++++ EXCERPTED DATA

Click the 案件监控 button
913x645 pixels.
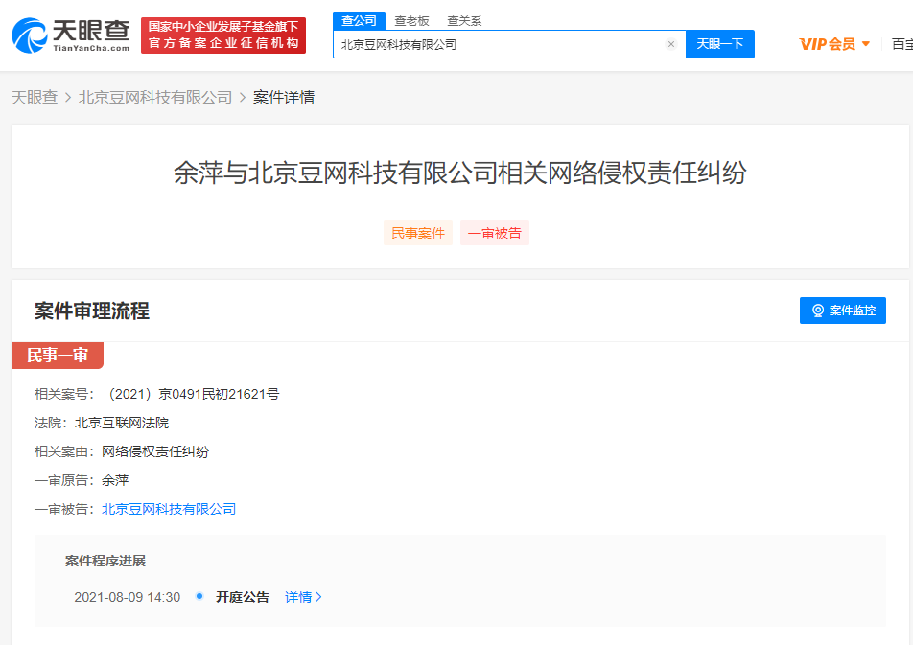842,311
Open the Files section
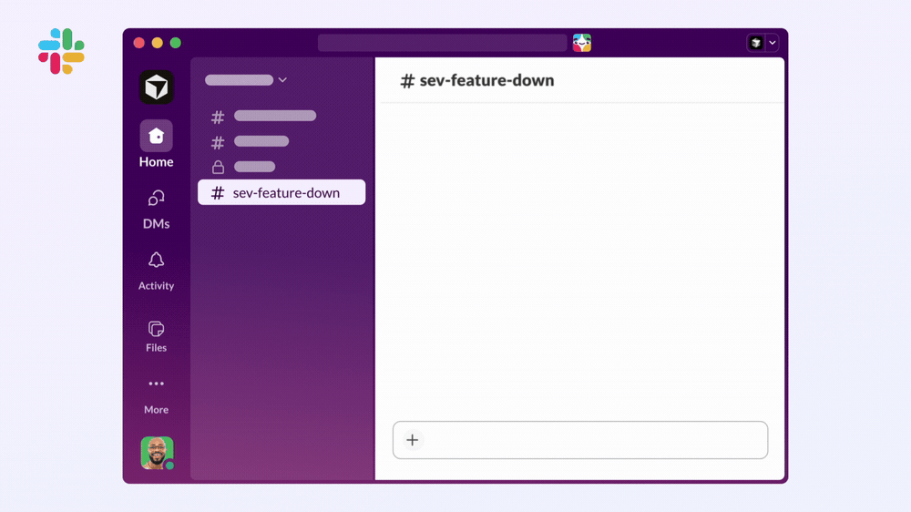911x512 pixels. 156,329
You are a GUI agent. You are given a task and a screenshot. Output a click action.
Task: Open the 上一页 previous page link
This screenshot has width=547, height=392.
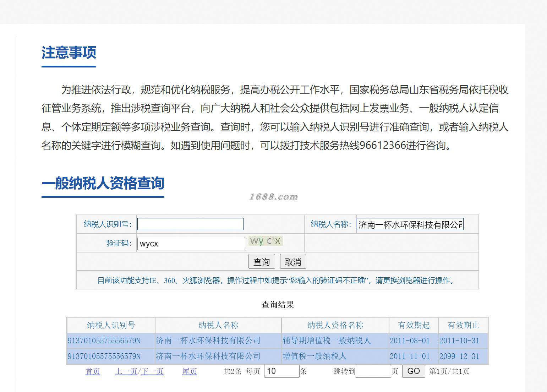[126, 371]
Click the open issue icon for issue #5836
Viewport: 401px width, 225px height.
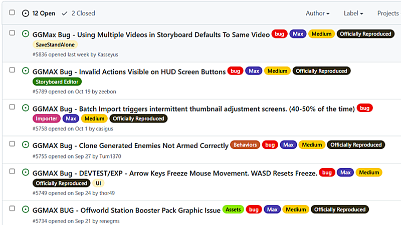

++++++++

**TASK TO COMPLETE:**
Apart from the pictures, every line above must be printed exactly.

**TASK RESULT:**
Click the 案件监控 button
913x645 pixels.
842,311
Open the Files section
911x512 pixels. 156,329
You are a GUI agent. You are given a task and a screenshot. Output a click action.
Task: Open the 上一页 previous page link
This screenshot has width=547, height=392.
[126, 371]
Click the open issue icon for issue #5836
Viewport: 401px width, 225px height.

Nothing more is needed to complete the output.